» **Ejercicios por hacer**:
1. Según el texto sobre los alumnos de alfarería, ¿a qué se dedica Carlos de profesión?
2. Sigue escribiendo el texto sobre los alumnos de alfarería desde donde termina.

» **Fragmento elegido**:
╭──

Entre los alumnos de ese último grupo, algunos provienen de centros culturales de distrito, donde comenzaron con un cursillo de alfarería que les despertó las ganas. Es el caso de Antonio, ex profesor de la Facultad de Geología. Con la mascarilla puesta para trajinar con “polvos” que alumbrarán los esmaltes, reconoce que un geólogo “no es ajeno al barro. En el fondo esto es simplemente otra forma de mirarlo”. La escuela además le aporta disciplina y ejercicio. “Te obligas a levantarte, a venir, a seguir una rutina. Además amasar requiere trabajo, fuerza y el torno te obliga a ejercitar el equilibrio”. Carlos es un caso parecido. Joyero de profesión, llegó desde un centro cultural. Ahora enfila el pasillo de la escuela como si fuera un camarero, delantal manchado de barro y un plato con el esmalte fresco llevado a modo de bandeja para que nada lo roce. Su pasión, dice, es el torno y su tortura, el horno. “Es como un parto en dos fases. Una, lograr la pieza tal y como la quieres. Y cuando la tienes, enfrentarte a la incógnita del horno, no saber si te va a fastidiar el esmalte de eso a lo que tanto trabajo has dedicado”.

╰──

(Entradas guardadas)
╭──

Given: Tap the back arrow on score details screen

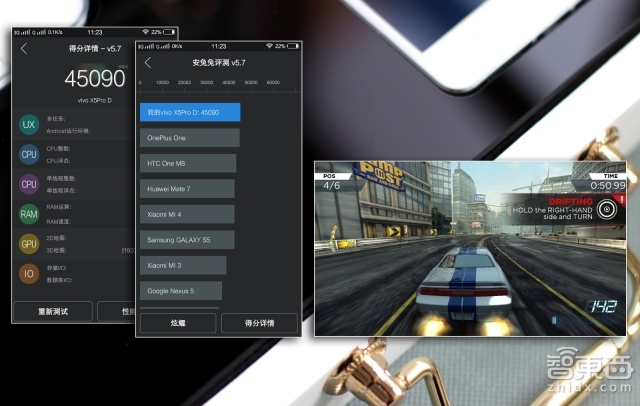Looking at the screenshot, I should (x=24, y=49).
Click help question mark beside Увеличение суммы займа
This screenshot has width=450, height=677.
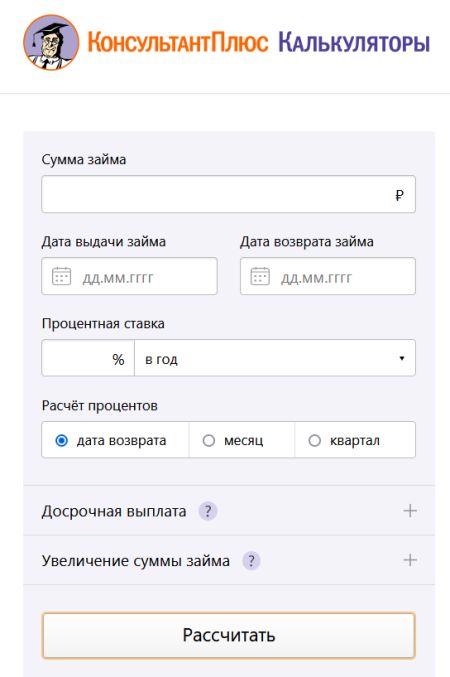[x=251, y=561]

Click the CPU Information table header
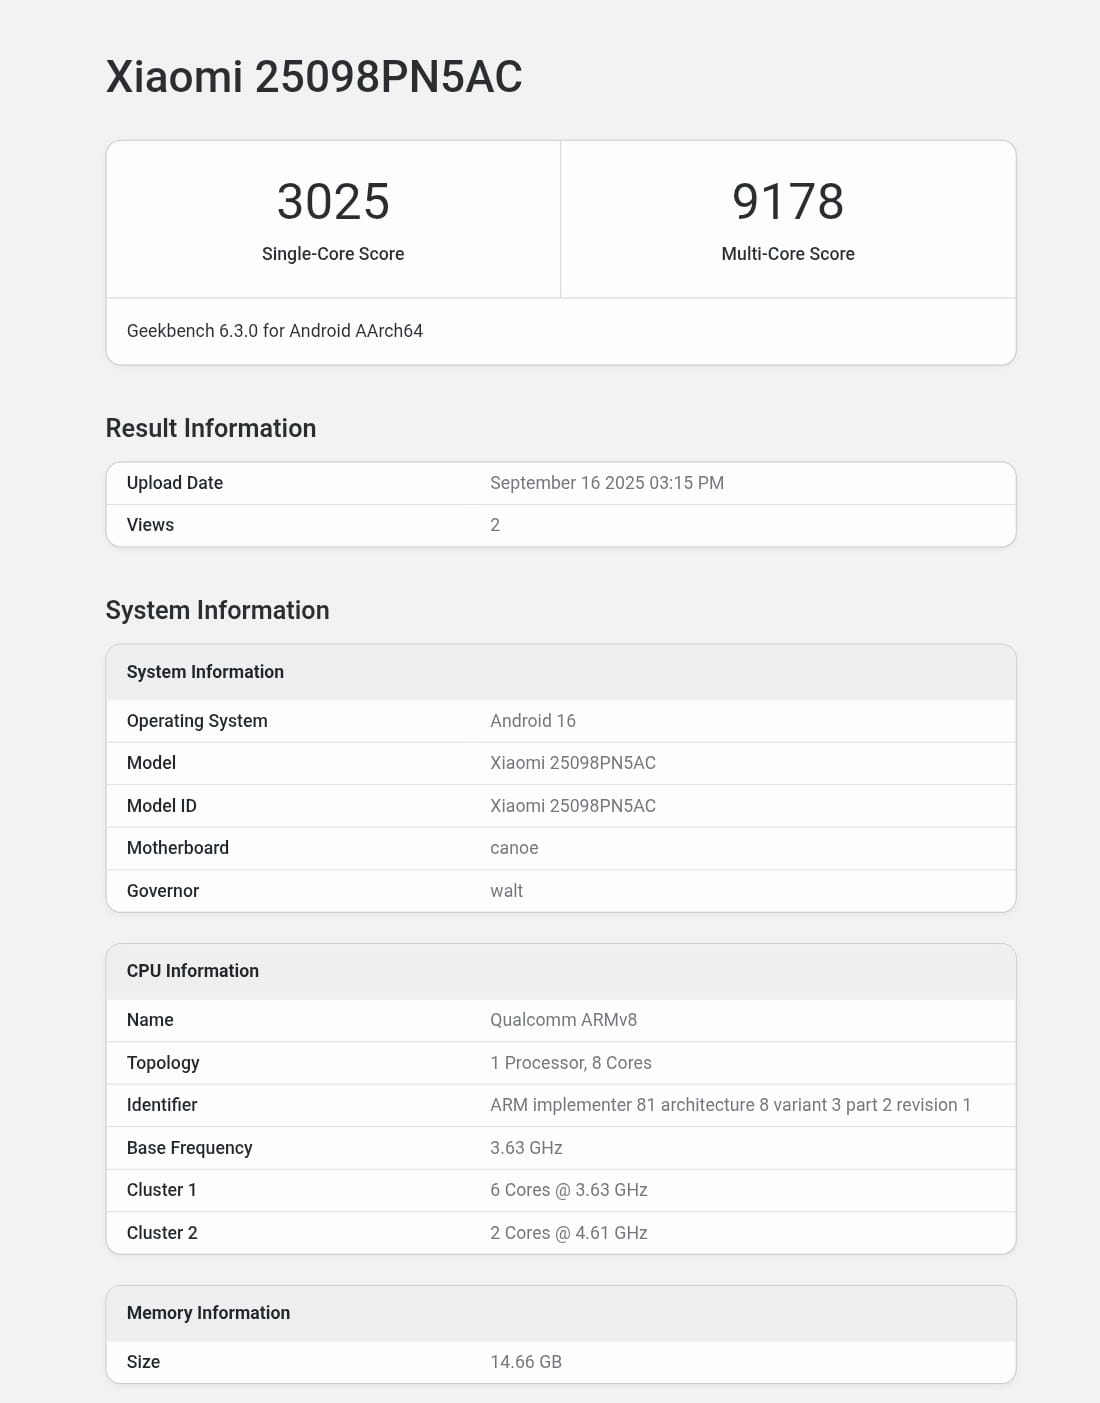(x=193, y=971)

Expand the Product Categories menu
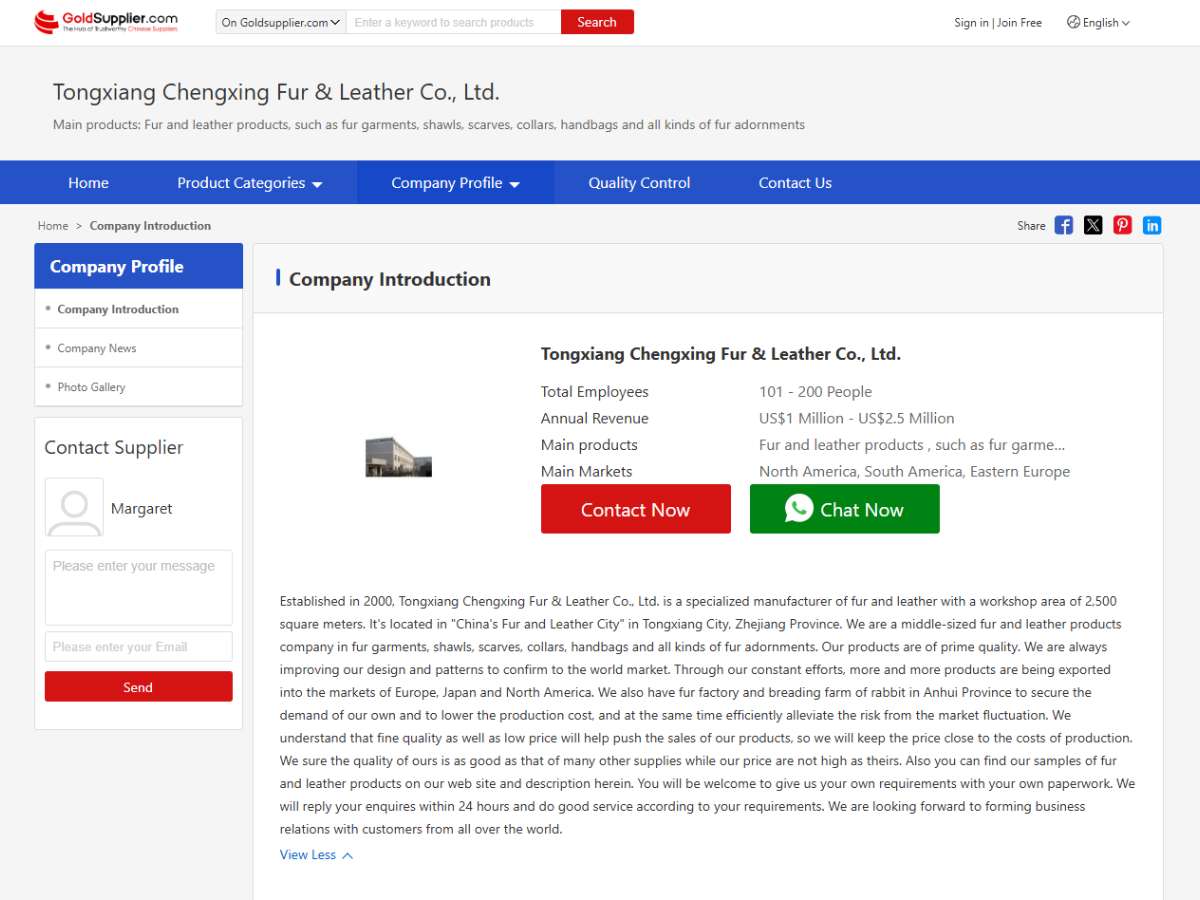[250, 183]
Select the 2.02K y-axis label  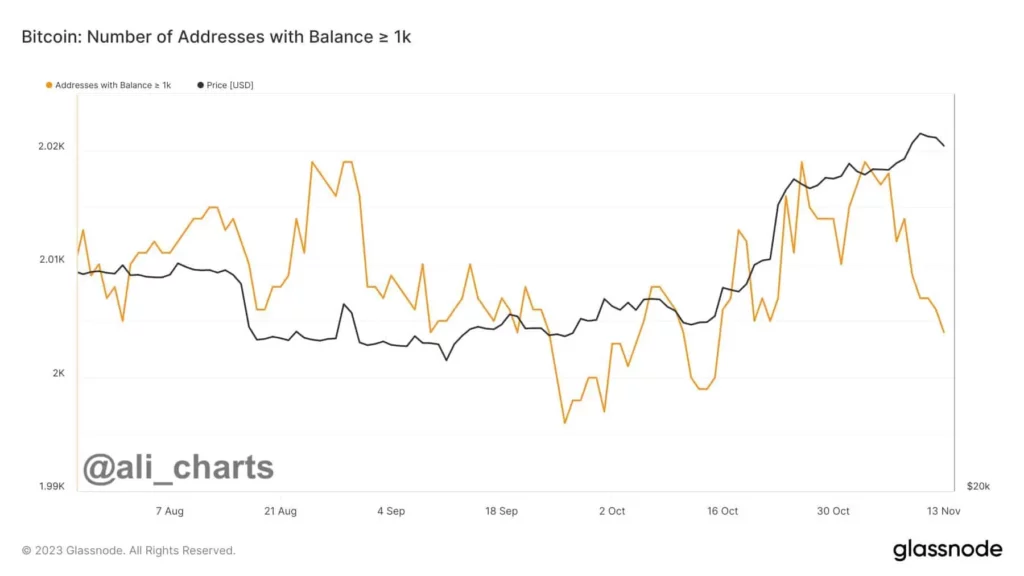point(51,146)
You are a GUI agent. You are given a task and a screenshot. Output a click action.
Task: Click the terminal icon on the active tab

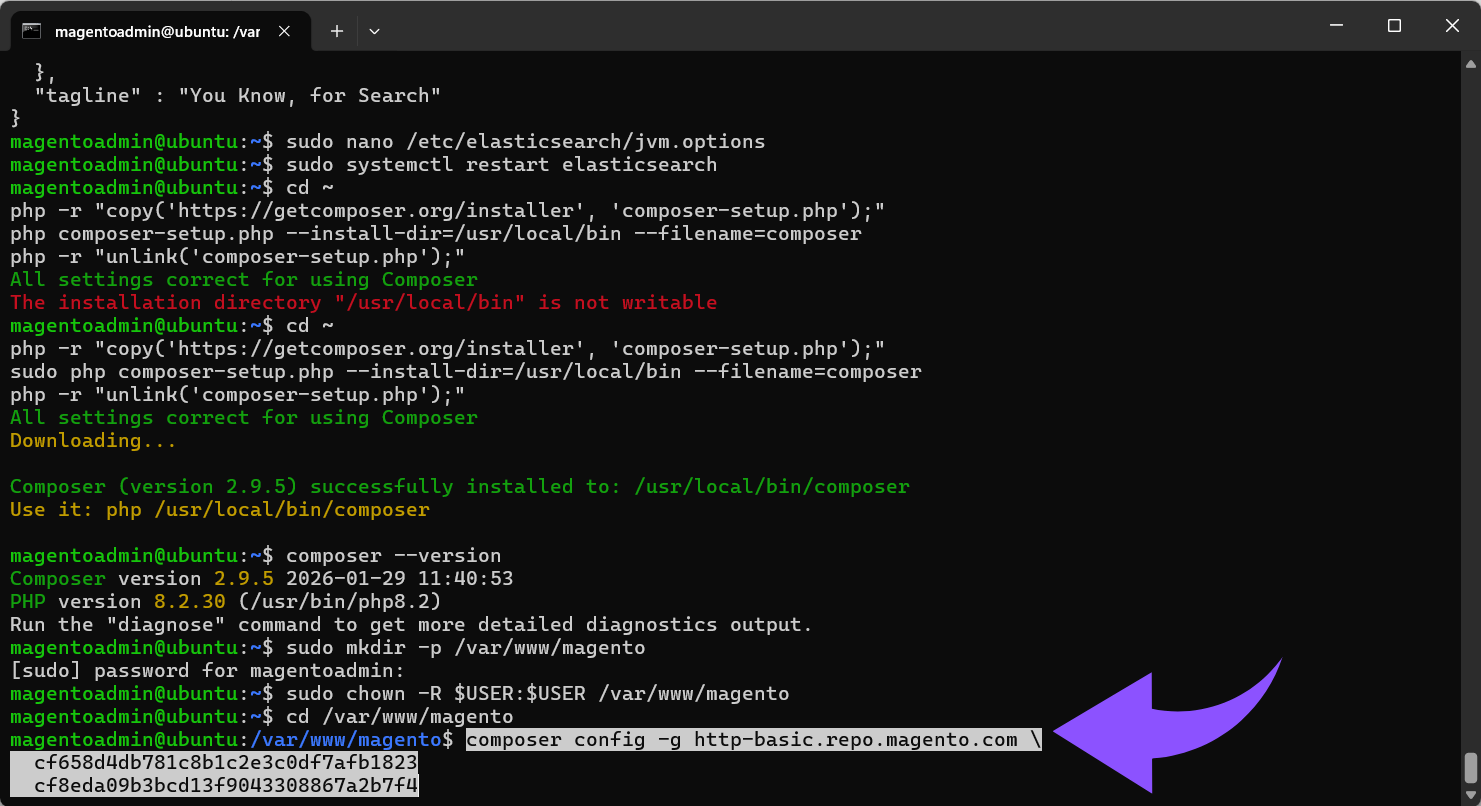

╰──

» **Soluciones**:
1. Carlos es joyero.

2.
En Goya no, en un pueblo tal vez
Álvaro López, 34 años como docente en la escuela, enseña proceso cerámico, alfarería, seriación, moldes y reproducciones, y técnicas en transferencias. En su taller de la primera planta, inundado de luz, convence a Ana Gutiérrez de la belleza de su última pieza, aún sin cocer. Ana trabaja en ese momento en las transferencias de la imagen y dos series suyas flanquean el portón de entrada a la escuela. Ha realizado varias exposiciones aunque dice no haber tanteado nunca el “mundo tan cerrado de las galerías”. ¿Su aspiración? Abrir taller. Es el sueño de muchos, pero no muchos lo consiguen.
¿Se puede vivir de la cerámica? Esa es la pregunta. “Se puede –dice D’Ors– pero es complicado. Solo lo logras si te lo planteas desde el punto de vista del sacrificio. Ahora, si te dedicas a hacer cenefas, por ejemplo, con toda la paleta de colores, con todos los materiales, con toda la creatividad, no hay casa Peña que pueda competir contigo. Taller puedes abrir pero no en Goya, sino en Pinilla del Jarama, por ejemplo, al lado de un río, con la mejor arcilla”.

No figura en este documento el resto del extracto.